In tegenstelling tot de forward loop, waarbij 80 procent moed en 20 procent techniek gevraagd wordt, is het bij de backloop eerder andersom: minder lef en meer skills dus. Dit is gelijk ook de reden dat je windsurfers op je lokale wavespot vaak een backloop ziet inzetten, maar een stuk minder vaak ziet landen. Vergeleken met de forward en de pushloop, is de backloop voor het grootste deel gewoon een ‘simpele’ sprong tegen de wind in. Goed nieuws voor bangeriken dus: er zijn eigenlijk geen angstaanjagende momenten die je moet overwinnen. Slecht nieuws is er ook:
er zijn maar weinig sprongen met zoveel verborgen elementen. Een cleane backloop vereist oefening, helemaal als je hem bij verschillende wind- en golfomstandigheden consistent wilt kunnen landen. Maar als je hem dan eenmaal onder de knie hebt, is er elke vlucht weer die beloning; er is geen andere sprong waarbij je, draaiend door de wind, zo van het uitzicht kunt genieten.
Voorbereiding
Als je de backloop wilt aanvliegen, is het belangrijk dat je je redelijk op je gemak voelt op zee en rechte, gecontroleerde sprongen kunnen maken op (matige) golven. Je oefent de backloop het beste in sideshore tot side-onshore condities.

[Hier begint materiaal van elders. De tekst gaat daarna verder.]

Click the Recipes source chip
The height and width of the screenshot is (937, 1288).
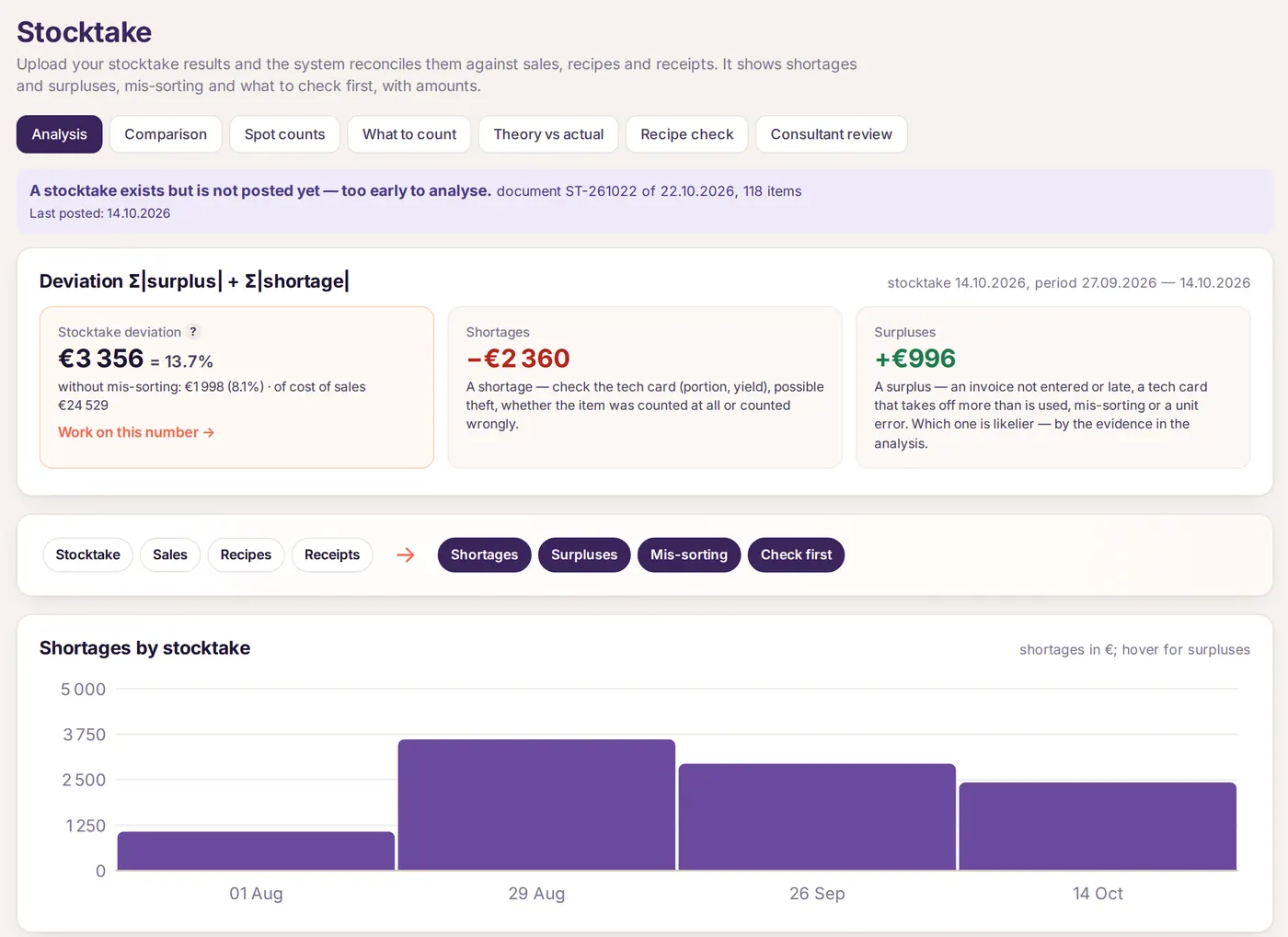pyautogui.click(x=246, y=555)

Steile schansen van 1 tot 1,5 meter zijn perfect voor de eerste vluchten, gecombineerd met een zeilmaat die je in staat stelt goed te planeren zonder overpowered te zijn.

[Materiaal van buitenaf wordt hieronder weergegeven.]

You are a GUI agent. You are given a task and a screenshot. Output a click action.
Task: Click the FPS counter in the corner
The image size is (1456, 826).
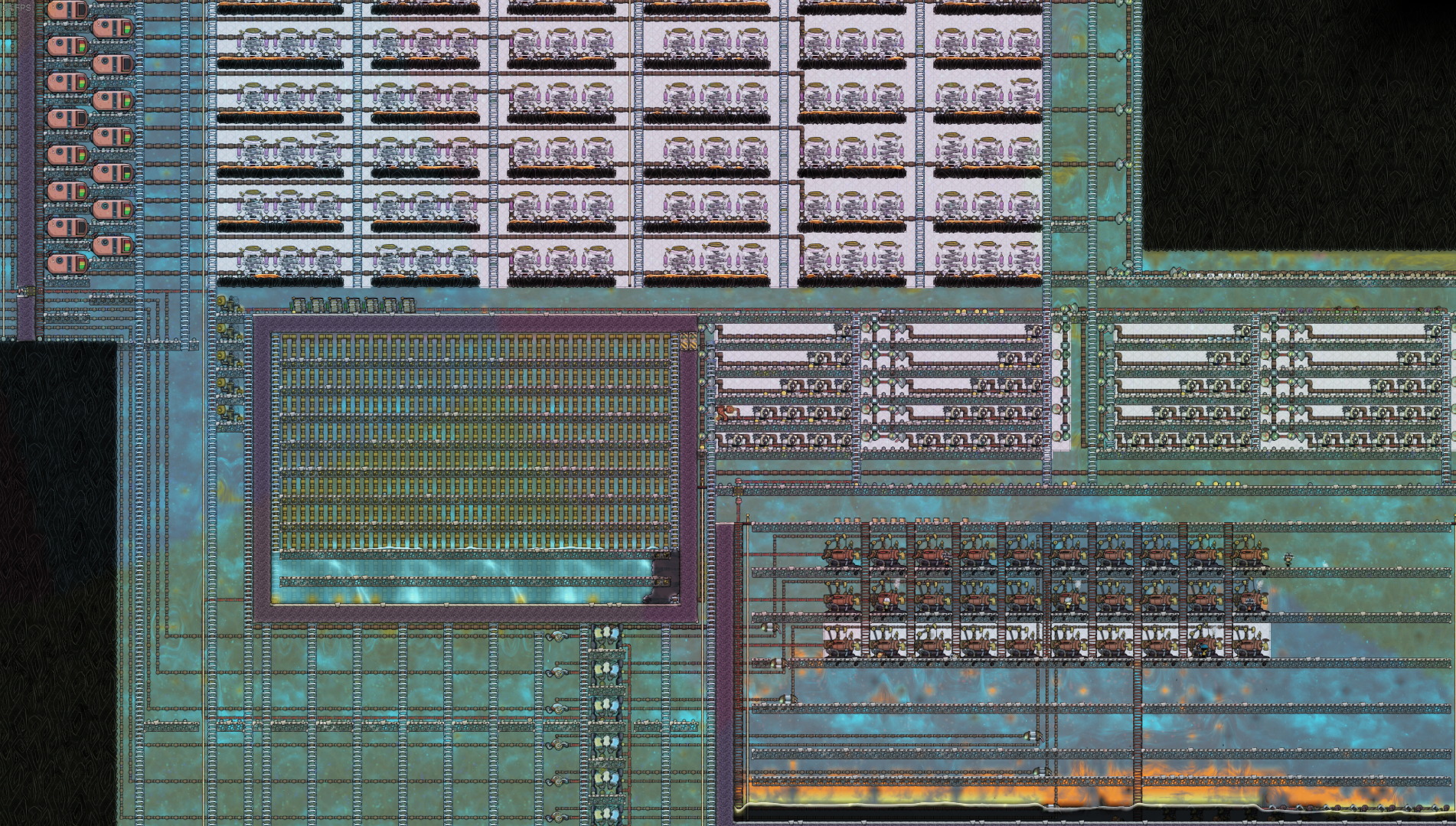15,7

De backloop bestaat uit verschillende fases die elk hun eigen techniek met zich meebrengen. Van springen en klimmen is het op naar het hoogste punt, waarna de daling en allesbeslissende landing ingezet worden.
Springen en klimmen
1-2 Vaar op halfwindse koers en met voldoende snelheid op een steile golf af en haak uit de trapeze. Voordat je springt, schuif je je zeilhand verder naar achteren op de giek; dit zal je helpen om de vliegfase te controleren. Idealiter raak je de golf op het steilste punt net voordat hij breekt, om zo verticaal mogelijk de lucht in te gaan. Probeer de kracht van je zeil om te zetten in hoogte. Net als bij normale sprongen doe je dit door het zeil volledig dicht te houden en een compacte lichaamshouding aan te nemen.
Hoogste punt
3-4 Door de giek naar je trapeze te trekken zorg je ervoor dat je je lichaam zo compact mogelijk houdt. Doe dit voordat je het hoogste punt bereikt om te voorkomen dat je straks aan het einde van de sprong over- of juist ‘onderroteert’. Hoe dichter je bij je tuigage bent, hoe beter! Je start de rotatie door de wind door je hoofd te draaien en over je voorste schouder naar het water te kijken – een kippenvelmomentje, waar je snel aan went zodat je kunt genieten van het uitzicht. De juiste timing voor het begin van de rotatie hangt af van de omstandigheden en de hoogte van je sprong, iets wat gepaard gaat met oefening en ervaring. In het algemeen start je de rotatie bij onshore condities en lagere backloops iets eerder dan bij sideshore wind of hogere jumps.
Daling
5-6 Om de daling te controleren, is het essentieel om het zeil volledig gesloten te houden. Dit gaat beter als je je zeilhand al verder naar achteren op de giek hebt geschoven voordat je gaat springen. Hou je ogen op het wateroppervlak gericht en kijk naar waar je zo meteen wilt landen. Het is cruciaal om nu maximaal gefocust te blijven en je zeil dicht te houden. Als je dit niet doet ligt overrotatie op de loer, en kunnen dingen snel uit de hand lopen – een harde landing op je zeil of giek wil je natuurlijk liever voorkomen.
Landing
7-8 In tegenstelling tot bijna alle andere sprongen, land je de backloop het beste voor de wind, of zelfs volledig downwind, nose first. De krachtopbouw in het zeil vindt plaats vanaf het achterlijk; om ervoor te zorgen dat de wind het zeil niet uit je handen rukt, hou je je zeil ook in deze fase nog volledig dicht, waarbij je jezelf klaarmaakt voor een plotselinge opbouw van de druk. Probeer, afhankelijk van de hoogte van de sprong, diep in het water te landen, voordat je je zeil eindelijk weer opent om snelheid op te bouwen.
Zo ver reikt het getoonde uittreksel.